Laporan Wartawan Tribunnews.com, Yanuar Nurcholis Majid
TRIBUNNEWS.COM, CILACAP - Langit di atas pesisir Pantai Cilacap, Jawa Tengah terlihat cerah cenderung terik.
Tiupan angin yang berembus pun menyapu debu di sekitar lokasi kami berada.
Teriknya sinar matahari khas pesisir pantai harus kami rasakan, sambil ditemani deburan ombak Laut Selatan.
Jumat (27/7/2018), Tribunnews.com berkesempatan mengunjungi Dermaga Wijayapura
yang merupakan satu-satunya akses menuju Pulau Nusakambangan yang terkenal dihuni oleh ratusan narapidana kelas kakap dari seluruh penjuru Indonesia.
Jika dilihat sekilas, sistem keamanan alami dan yang sengaja diterapkan di sekeliling pulau ini hampir nyaris sempurna.
Tampak dari kejauhan saja, saat mendekati Dermaga Wijayapura, kita langsung diadang oleh portal besar lengkap dengan petugas Lembaga Pemasyarakatan (LP) Nusakambangan.
"Mau apa mendekat, keperluannya apa, dari mana anda," begitu tegur seorang petugas LP Nusakambangan yang melihat kedatangan Tribunnews.
Baca: Terduga Teroris yang Ditangkap di Kapuas Hulu Diduga akan Beraksi pada Malam Pergantian Tahun
Berbicara sistem keamanan alami, pulau seluas 216 kilometer persegi itu seluruh bagian pulaunya dikelilingi perairan Laut Selatan, yang konon dihuni oleh ikan predator seperti hiu.

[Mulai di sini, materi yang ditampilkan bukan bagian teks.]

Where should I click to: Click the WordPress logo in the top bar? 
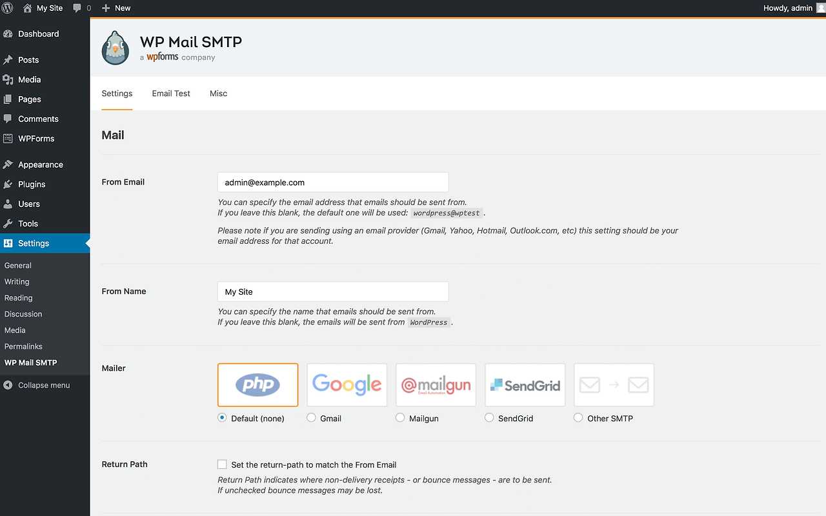pyautogui.click(x=7, y=8)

Tidak hanya itu, ratusan ekor ular dari 12 jenis species pun pernah dilepasliarkan di wilayah konservasi satwa liar Nusakambangan Timur pada tahun 2012.

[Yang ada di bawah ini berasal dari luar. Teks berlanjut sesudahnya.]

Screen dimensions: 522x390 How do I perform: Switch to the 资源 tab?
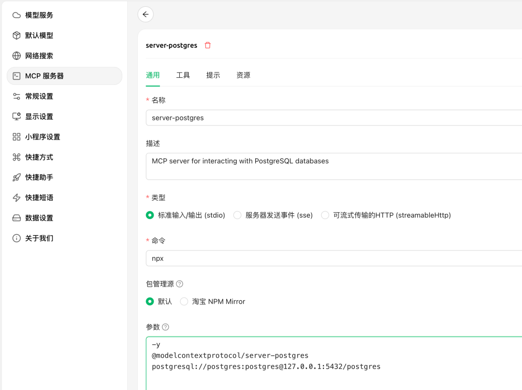coord(243,75)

Sementara sistem penjagaan yang diterapkan oleh aparat sipir setempat, membuat siapa pun yang mendekam di sana terisolir dari dunia luar.
Pengunjung yang hendak menjenguk rekan kerabat atau sanak famili yang menjalani masa tahanan pun harus mengikuti serangkaian mekanisme pemeriksaan yang panjang di kantor Dermaga Wijayakusuma.
Penjagaan yang ketat oleh para petugas tidak pandang bulu, pengunjung harus melewati body scaner serta beberapa tahapan penggeledahan.
"Barang berkemasan pokoknya engga boleh masuk, takutnya dibuat macem-macem, sendok sama gelas harus yang plastik," ujar Fajar, petugas jaga LP Nusakambangan.
Satu-satu nya cara pengunjung untuk sampai di Dermaga Sodong, Pulau Nusakambangan, hanya ada satu akses transportasi yang tersedia, yakni kapal feri "Pengayoman" yang dikelola oleh Kementerian Hukum dan HAM.
Sebab, tidak ada satu pun kapal komersial maupun pribadi yang diizinkan berlabuh di kedua dermaga khusus itu, selain kapal Pengayoman.
Menjelang waktu penjemputan, dari kejauhan terdengar klakson kapal Pengayoman semakin kencang, tanda waktu menengok sanak saudara dimulai.
Baca: Rizieq Shihab Berharap Pasangan Capres-Cawapres Berasal dari Kelompok Nasionalis Religius
Begitu pintu geladak dari kapal berjenis roll on-roll off ini terbuka, dengan sigap dua orang awak kapal melompat dan berlari ke tiang pancang untuk menambatkan tali jangkar.
Setelah posisi kapal stabil, satu per satu penumpang yang sudah menunggu sejak pagi naik bergantian.
Beberapa ada yang membawa kendaraan seperti sepeda motor, sementara pembesuk telah disediakan fasilitas bus khusus di seberang, yang siap mengantar ke lapas tujuan.
Tidak butuh waktu lama, hanya 15 menit perjalanan menyeberangi Selat Segara Anakan, kapal telah sampai di tujuan, Dermaga Sodong, Nusakambangan.
"Nanti dari sana jam 1 siang teng wajib pulang semua, disana udah enggak ada kegiatan," ujar Fajar.
Jadi tidak salah jika sebagian masyarakat membandingkan Pulau Nusakambangan sebagai Alcatraz-nya Indonesia.